We have such condition enforce in flang/lib/Semantics/check-directive-structure.h by the NoBranchingEnforce. I think STOP should follow this. Sorry I didn't think about this restriction before.

peixin added a comment.Mar 9 2023, 3:09 AM

I think for OpenACC, this should be a simple semantic check because it is not allowed.

2.5.4
A program may not branch into or out of a compute construct.

As Fortran 2018 11.2, branching refers to GO TO statement. I also tried the following:

$ cat test.f90 
subroutine test_stop_in_region3()
  integer :: x
  !$acc parallel
    x = 3
    if (x > 1) stop x
  !$acc end parallel
end

$ gfortran -fopenacc -c test.f90
$ cat case.f90 
subroutine test_stop_in_region3()
  integer :: x
  !$acc parallel
    x = 3
    if (x > 1) goto 10
  !$acc end parallel
10 stop 1
end

$ gfortran -fopenacc -c case.f90
case.f90:5:22:

    5 |     if (x > 1) goto 10
      |                      ^
Error: invalid branch to/from OpenACC structured block
peixin added a comment.Mar 9 2023, 3:13 AM

We have such condition enforce in flang/lib/Semantics/check-directive-structure.h by the NoBranchingEnforce. I think STOP should follow this. Sorry I didn't think about this restriction before.

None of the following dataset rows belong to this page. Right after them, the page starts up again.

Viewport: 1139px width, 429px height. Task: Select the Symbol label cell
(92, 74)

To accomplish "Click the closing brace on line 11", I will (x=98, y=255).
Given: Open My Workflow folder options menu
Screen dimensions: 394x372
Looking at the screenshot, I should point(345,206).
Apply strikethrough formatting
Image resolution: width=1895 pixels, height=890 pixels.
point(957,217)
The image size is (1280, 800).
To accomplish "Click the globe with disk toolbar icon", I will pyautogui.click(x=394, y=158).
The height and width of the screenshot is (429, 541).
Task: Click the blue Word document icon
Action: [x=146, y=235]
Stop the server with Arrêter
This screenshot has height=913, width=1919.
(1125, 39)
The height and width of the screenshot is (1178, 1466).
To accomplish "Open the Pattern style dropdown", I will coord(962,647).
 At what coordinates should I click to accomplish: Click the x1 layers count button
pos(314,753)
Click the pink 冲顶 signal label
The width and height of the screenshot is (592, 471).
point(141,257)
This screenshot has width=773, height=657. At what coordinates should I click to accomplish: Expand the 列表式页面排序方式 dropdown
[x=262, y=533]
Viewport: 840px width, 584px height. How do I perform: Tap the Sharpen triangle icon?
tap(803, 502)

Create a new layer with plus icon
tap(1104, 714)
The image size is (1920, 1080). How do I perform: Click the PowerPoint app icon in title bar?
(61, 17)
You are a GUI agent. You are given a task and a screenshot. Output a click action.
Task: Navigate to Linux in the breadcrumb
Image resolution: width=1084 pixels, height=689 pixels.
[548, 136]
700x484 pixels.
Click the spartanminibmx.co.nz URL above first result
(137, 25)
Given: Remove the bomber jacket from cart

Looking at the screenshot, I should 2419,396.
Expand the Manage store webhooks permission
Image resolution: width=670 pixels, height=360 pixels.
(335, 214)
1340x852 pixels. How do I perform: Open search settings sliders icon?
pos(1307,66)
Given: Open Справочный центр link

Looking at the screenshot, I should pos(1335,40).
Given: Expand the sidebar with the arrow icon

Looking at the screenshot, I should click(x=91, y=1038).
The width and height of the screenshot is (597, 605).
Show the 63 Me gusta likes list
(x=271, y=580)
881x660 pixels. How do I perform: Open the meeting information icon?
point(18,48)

I removed the semantic checks in https://reviews.llvm.org/D126471. At that time, I have tested using gfortran to confirm it should be removed. Not your fault :)

clementval added a comment.EditedMar 9 2023, 3:33 AM

We have such condition enforce in flang/lib/Semantics/check-directive-structure.h by the NoBranchingEnforce. I think STOP should follow this. Sorry I didn't think about this restriction before.

I removed the semantic checks in https://reviews.llvm.org/D126471. At that time, I have tested using gfortran to confirm it should be removed. Not your fault :)

Ok fine. nvfortran also accept this.

peixin added a comment.Mar 9 2023, 4:20 AM

We have such condition enforce in flang/lib/Semantics/check-directive-structure.h by the NoBranchingEnforce. I think STOP should follow this. Sorry I didn't think about this restriction before.

I removed the semantic checks in https://reviews.llvm.org/D126471. At that time, I have tested using gfortran to confirm it should be removed. Not your fault :)

Ok fine. nvfortran also accept this.

OK. Thanks for the confirm.

kiranchandramohan added a subscriber: vdonaldson.

Adding @vdonaldson also to check whether this is the right way to do this and also for the interaction with the block construct.

flang/lib/Lower/Bridge.cpp
2498

I am a bit surprised that this works. From the tests, it does work. How does it detect correctly whether the Stop is not in the final basic block for insertion of fir.unreachable?

This will have issues with the Block construct.

subroutine test_stop_in_region1()
  !$omp parallel
  block
    stop 1
  end block
  !$omp end parallel
end

For the following test, something goes wrong. Could be an existing issue.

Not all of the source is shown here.